[Records from a dataset]
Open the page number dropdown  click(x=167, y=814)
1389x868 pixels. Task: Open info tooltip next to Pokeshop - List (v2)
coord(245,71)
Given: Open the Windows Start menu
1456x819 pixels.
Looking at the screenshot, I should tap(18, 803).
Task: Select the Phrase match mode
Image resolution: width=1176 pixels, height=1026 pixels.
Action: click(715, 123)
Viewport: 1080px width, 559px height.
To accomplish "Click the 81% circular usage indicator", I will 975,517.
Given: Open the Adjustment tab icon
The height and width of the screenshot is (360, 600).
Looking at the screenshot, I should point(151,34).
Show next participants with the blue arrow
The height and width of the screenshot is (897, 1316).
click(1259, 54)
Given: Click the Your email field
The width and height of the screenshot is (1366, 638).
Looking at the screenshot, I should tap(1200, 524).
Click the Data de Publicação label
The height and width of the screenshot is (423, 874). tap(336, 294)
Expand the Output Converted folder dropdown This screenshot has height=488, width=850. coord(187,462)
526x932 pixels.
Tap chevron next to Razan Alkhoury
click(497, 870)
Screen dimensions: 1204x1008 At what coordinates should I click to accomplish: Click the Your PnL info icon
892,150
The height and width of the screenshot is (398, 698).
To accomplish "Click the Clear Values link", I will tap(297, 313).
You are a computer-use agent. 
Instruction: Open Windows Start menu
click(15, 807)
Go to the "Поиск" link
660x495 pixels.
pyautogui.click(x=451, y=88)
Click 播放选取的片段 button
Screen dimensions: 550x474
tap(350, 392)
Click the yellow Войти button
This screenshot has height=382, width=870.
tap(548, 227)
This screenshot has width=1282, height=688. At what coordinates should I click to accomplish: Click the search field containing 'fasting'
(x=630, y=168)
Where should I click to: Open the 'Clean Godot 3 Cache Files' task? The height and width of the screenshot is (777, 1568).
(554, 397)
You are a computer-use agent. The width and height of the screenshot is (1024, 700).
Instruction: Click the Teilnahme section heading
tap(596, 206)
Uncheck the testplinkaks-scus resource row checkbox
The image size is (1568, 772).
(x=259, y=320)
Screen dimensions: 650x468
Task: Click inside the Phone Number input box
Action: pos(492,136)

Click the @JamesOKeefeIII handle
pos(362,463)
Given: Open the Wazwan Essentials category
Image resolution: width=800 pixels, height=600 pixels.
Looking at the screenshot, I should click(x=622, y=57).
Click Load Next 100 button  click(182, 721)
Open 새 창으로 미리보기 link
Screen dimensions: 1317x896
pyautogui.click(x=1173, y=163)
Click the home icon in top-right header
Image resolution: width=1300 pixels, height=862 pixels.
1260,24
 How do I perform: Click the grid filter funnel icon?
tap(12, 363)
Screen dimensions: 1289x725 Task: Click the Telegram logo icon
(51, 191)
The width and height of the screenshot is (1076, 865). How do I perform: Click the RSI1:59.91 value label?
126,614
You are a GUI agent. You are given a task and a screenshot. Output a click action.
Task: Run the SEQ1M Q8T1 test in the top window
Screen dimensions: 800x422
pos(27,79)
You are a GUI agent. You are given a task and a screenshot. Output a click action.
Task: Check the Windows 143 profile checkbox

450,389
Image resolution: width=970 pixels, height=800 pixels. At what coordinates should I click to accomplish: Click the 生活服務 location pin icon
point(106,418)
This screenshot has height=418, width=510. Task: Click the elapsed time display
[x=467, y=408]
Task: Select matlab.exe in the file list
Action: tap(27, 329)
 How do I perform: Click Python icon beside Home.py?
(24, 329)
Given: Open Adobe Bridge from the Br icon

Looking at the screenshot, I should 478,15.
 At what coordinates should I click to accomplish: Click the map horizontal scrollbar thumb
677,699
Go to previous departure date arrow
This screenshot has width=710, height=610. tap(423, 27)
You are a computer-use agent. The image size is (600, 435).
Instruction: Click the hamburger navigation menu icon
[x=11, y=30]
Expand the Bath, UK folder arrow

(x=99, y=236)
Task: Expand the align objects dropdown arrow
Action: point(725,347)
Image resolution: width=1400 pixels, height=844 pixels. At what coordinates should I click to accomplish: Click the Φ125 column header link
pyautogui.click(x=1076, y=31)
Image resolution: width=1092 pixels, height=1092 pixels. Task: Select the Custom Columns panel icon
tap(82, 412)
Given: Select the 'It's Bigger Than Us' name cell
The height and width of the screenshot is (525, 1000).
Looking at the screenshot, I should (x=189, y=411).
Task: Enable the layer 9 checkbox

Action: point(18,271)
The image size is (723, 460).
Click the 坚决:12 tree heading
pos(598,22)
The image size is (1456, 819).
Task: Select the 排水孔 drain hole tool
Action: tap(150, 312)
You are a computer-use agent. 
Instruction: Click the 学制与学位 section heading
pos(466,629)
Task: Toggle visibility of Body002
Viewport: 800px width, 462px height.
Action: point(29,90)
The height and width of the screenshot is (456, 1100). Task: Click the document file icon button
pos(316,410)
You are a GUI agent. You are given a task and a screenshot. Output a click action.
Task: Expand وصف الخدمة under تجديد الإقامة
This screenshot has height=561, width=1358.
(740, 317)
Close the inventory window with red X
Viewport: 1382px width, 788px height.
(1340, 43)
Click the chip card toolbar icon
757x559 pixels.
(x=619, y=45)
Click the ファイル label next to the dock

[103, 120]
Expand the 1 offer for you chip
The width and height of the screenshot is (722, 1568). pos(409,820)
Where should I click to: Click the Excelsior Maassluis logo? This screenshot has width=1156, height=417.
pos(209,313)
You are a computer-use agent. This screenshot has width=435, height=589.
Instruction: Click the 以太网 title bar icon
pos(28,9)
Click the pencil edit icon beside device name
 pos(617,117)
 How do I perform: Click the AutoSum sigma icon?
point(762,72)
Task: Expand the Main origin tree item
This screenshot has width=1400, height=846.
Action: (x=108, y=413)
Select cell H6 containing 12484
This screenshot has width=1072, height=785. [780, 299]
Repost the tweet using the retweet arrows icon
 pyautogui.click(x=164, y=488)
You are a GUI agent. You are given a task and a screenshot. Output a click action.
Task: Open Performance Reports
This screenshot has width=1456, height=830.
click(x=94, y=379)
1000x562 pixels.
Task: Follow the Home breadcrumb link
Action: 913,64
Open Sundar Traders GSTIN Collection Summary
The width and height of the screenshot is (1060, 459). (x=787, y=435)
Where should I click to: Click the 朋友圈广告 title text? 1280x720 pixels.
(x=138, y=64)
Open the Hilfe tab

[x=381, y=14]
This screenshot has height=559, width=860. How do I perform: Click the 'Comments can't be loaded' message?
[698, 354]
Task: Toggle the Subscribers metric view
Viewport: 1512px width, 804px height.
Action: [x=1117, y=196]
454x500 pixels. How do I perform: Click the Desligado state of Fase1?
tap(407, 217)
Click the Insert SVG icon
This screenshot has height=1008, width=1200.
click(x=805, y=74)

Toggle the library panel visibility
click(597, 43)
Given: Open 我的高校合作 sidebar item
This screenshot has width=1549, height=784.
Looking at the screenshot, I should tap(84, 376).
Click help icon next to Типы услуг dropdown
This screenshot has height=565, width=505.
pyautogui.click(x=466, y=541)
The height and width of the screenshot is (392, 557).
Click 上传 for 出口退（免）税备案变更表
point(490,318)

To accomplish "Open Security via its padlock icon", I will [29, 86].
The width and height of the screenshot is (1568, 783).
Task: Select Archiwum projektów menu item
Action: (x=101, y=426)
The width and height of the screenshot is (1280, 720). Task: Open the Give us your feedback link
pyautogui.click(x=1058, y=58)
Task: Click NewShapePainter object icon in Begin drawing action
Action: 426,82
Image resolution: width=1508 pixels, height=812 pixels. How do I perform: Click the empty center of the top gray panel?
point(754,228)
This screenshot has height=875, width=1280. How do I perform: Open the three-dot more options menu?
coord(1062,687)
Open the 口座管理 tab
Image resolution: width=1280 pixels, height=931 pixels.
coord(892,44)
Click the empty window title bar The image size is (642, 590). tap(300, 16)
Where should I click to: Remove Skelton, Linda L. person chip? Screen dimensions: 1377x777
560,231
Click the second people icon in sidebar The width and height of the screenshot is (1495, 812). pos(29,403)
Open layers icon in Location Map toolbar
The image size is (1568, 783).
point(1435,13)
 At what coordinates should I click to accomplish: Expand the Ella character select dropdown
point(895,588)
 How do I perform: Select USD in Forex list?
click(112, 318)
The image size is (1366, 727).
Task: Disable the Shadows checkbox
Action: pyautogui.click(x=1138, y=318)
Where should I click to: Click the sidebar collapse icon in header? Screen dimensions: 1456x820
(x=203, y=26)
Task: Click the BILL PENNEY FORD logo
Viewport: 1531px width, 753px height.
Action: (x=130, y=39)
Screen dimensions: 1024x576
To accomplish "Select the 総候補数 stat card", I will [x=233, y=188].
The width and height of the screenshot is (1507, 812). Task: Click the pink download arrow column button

SET EXERCISE> Extract each line of the records above that contains the string "will".

ANSWER TO THIS EXERCISE>
To accomplish "Click the 81% circular usage indicator", I will 975,517.
To accomplish "Click the Clear Values link", I will tap(297, 313).
To accomplish "Open Security via its padlock icon", I will [29, 86].
To accomplish "Select the 総候補数 stat card", I will [x=233, y=188].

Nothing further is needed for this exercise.